(Headline USA) A large, burning cross was discovered at a Chicago park on Tuesday afternoon, and police said they are investigating how it ended up there and the motive behind it.
Video taken by a motorist shows the wooden cross engulfed in bright orange flames as it leans against a tree in Grant Park, a popular area near Lake Michigan. The Chicago Fire Department confirmed the flaming object was a cross, and said officials put out the fire.
Chicago Police said there were no reports of injuries and that they are investigating the motive and circumstances around the “object on fire.”
Keinika Carlton, 43, was driving home from running errands with her daughter and mother-in-law when they saw the cross on fire. She said she felt a combination of shock, sadness, disgust, as well as curiosity.
“Is this a racial thing? Is this a religious thing?” she said. “As black women, of course, our first thought is racial, because burning crosses are known to be used as a tactic, an act of violence toward Black Americans in the South.”
Carlton estimated the cross was at least 6 feet tall. The experience was new to all of them, including Carlton’s mother-in-law, who grew up in Kentucky.
This burning cross was found in Grant Park in Chicago & a white man was seen walking away from it with a dark colored backpack & wearing shorts & a T shirt. A burning cross is a racial hate symbol and mostly associated with the KKK. Is this what this Country has become now! pic.twitter.com/SK7Onm5GIn
— Suzie rizzio (@Suzierizzo1) June 10, 2026
Carlton said as they slowed down to shoot a video of the flames, she saw around her other cars slowing down and people walking nearby, staring at the cross burning.

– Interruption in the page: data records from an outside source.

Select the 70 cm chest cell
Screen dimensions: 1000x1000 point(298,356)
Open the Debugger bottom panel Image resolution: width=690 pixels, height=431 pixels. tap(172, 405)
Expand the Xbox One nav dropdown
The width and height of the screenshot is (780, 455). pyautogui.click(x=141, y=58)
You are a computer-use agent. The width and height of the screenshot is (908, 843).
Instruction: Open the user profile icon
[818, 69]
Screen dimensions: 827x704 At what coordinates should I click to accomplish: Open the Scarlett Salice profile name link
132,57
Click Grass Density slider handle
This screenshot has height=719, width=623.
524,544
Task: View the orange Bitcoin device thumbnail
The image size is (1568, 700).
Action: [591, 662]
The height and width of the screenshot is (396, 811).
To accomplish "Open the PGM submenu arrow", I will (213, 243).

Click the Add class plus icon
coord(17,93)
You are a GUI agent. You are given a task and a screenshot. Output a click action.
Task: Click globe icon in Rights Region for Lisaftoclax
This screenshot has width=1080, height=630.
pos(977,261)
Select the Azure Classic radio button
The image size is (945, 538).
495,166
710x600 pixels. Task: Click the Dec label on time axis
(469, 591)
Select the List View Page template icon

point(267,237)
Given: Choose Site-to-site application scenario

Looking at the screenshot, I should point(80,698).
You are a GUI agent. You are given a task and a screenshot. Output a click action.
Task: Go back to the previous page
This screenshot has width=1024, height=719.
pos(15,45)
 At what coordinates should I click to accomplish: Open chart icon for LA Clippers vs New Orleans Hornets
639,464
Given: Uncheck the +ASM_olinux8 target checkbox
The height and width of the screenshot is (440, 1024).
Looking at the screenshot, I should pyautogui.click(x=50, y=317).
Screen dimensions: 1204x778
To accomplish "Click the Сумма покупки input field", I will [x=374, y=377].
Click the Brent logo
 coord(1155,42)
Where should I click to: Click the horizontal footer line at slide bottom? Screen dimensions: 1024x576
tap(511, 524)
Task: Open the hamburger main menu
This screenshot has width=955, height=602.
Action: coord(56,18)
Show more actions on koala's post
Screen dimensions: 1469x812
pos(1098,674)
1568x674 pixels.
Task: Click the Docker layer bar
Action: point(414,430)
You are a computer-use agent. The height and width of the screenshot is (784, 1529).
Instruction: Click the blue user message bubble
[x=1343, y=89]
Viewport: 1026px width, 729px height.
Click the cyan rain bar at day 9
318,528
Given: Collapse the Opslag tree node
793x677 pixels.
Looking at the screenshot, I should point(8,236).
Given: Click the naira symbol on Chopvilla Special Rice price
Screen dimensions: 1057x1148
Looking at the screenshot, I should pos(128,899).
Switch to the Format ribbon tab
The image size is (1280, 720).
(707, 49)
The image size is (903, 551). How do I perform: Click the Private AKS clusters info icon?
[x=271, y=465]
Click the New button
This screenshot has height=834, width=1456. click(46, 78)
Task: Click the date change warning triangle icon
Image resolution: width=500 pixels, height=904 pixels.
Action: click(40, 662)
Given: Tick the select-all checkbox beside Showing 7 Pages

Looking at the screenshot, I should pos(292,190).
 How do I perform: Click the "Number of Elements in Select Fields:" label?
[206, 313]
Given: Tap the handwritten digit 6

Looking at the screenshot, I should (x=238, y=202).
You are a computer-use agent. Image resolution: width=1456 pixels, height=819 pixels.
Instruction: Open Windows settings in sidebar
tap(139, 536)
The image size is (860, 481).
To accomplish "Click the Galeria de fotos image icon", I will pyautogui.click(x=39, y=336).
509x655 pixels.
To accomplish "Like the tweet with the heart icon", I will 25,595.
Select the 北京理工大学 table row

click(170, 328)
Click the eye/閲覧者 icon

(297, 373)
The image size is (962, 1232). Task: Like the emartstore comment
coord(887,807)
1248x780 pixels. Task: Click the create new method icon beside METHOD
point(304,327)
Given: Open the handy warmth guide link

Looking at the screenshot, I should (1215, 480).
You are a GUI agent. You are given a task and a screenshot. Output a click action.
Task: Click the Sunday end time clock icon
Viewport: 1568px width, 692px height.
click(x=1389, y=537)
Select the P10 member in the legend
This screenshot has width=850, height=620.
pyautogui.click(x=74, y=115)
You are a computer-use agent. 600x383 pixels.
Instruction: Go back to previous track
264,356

While the motive behind the burning cross was not immediately clear, cross burnings in the U.S. have historically been seen as “symbols of hate” that are “inextricably intertwined with the history of the Ku Klux Klan,” according to a 2003 U.S. Supreme Court decision written by the late Justice Sandra Day O’Connor. The justices ruled that the First Amendment allows bans on cross burnings only when they are intended to intimidate because the action “is a particularly virulent form of intimidation.”